Top of MATERIAL SHOWN
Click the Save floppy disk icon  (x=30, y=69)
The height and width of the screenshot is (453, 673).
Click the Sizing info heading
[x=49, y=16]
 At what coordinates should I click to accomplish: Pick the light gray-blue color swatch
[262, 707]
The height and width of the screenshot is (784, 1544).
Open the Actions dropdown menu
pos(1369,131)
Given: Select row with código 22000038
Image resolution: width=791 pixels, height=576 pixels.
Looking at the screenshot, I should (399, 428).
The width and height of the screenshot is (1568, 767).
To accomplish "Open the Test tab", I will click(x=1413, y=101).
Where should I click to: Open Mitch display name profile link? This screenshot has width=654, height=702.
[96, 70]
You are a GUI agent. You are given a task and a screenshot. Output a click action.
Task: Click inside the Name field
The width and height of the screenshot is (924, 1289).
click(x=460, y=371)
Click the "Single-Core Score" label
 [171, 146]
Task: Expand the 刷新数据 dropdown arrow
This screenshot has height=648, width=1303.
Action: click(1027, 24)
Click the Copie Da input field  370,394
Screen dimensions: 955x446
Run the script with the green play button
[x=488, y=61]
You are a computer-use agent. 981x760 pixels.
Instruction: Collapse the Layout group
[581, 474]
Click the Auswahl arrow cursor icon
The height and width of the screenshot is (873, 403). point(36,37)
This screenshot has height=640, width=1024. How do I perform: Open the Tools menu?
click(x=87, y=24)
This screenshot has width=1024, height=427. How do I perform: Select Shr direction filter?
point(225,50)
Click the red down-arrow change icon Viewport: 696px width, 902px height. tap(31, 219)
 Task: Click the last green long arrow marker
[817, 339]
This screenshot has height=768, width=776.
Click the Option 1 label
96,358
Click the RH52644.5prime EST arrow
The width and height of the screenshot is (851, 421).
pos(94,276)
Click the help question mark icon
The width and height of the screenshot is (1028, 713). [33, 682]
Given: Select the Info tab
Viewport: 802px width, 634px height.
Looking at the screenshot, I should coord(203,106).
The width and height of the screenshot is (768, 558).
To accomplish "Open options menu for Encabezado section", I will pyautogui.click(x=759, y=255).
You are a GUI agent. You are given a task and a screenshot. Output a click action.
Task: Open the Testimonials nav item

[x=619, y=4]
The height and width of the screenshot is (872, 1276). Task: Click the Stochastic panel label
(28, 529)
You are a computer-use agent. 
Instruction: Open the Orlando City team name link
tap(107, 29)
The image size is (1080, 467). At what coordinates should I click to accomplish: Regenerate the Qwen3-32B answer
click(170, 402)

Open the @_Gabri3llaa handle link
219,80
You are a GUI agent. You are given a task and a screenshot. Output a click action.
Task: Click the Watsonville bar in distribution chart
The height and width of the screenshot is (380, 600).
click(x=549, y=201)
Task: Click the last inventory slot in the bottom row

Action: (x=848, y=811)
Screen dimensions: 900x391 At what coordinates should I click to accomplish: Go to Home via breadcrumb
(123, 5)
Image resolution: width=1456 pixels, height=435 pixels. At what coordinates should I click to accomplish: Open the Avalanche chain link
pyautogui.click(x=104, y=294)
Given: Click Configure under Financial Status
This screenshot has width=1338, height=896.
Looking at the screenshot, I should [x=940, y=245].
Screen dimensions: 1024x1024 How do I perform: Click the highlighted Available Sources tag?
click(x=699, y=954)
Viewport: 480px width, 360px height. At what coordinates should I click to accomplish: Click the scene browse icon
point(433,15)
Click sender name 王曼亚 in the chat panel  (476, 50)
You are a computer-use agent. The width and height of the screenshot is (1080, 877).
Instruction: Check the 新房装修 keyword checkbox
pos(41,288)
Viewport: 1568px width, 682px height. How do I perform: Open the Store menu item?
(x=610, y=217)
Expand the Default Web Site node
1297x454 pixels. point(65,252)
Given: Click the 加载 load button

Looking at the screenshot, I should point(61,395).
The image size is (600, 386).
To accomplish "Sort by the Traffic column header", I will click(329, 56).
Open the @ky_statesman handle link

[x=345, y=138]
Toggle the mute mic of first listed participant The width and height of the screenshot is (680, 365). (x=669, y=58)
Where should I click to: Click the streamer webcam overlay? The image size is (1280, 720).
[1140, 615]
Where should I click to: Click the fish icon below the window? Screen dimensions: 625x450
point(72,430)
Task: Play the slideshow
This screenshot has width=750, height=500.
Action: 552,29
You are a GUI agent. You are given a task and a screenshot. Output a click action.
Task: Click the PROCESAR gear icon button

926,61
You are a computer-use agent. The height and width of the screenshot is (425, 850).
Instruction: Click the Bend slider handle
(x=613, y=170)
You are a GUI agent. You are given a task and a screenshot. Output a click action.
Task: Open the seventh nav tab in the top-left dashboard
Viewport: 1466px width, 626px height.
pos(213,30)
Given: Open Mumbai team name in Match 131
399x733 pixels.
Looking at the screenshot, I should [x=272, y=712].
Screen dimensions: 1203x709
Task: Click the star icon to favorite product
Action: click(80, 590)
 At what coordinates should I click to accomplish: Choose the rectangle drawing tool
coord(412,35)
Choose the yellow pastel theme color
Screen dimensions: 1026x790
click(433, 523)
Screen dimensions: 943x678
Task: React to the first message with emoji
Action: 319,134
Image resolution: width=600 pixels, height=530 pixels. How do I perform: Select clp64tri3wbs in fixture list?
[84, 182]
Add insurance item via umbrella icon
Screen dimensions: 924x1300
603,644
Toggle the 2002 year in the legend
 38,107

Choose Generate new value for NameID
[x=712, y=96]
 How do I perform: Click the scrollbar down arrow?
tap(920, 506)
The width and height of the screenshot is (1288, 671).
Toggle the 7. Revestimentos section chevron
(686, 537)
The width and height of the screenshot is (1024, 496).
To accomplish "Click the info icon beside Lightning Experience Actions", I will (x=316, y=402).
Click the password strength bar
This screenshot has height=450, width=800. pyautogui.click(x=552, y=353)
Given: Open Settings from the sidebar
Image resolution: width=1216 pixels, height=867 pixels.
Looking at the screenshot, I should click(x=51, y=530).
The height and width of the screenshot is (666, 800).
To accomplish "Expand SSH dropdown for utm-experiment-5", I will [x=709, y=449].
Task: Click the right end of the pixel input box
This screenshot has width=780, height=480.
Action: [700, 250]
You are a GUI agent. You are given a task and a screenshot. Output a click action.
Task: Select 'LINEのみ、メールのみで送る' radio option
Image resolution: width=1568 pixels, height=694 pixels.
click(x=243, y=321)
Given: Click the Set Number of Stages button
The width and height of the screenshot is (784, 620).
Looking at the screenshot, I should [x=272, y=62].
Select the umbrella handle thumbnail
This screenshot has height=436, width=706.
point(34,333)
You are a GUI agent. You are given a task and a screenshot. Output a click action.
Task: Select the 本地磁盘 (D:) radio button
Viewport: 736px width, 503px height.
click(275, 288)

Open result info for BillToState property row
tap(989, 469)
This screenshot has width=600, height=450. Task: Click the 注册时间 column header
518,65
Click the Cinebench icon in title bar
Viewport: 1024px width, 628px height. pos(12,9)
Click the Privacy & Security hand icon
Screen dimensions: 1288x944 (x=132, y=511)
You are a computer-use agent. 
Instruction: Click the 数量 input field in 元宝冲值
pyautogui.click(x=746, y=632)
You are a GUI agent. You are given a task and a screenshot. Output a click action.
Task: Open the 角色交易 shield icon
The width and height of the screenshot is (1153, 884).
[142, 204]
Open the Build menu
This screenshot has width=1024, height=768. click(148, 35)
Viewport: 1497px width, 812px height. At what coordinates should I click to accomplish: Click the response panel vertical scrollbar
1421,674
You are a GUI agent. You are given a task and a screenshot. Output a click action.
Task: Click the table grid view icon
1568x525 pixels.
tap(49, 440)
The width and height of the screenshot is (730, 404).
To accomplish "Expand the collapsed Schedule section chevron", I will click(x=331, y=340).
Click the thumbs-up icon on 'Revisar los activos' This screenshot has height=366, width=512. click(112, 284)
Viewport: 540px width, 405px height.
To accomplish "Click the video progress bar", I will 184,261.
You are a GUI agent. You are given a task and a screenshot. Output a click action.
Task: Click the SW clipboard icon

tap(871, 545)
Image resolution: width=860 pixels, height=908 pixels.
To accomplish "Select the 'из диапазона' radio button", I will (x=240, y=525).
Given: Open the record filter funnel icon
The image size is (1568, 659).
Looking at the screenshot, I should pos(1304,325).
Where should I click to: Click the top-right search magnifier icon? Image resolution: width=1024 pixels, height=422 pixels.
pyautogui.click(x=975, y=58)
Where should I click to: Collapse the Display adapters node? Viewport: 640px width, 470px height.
Bottom of MATERIAL SHOWN
**REQUIRED WORK:** When a line of the entries contains the word "computer", it counts toward the total; reply with that total alone.

**ANSWER BELOW:** 5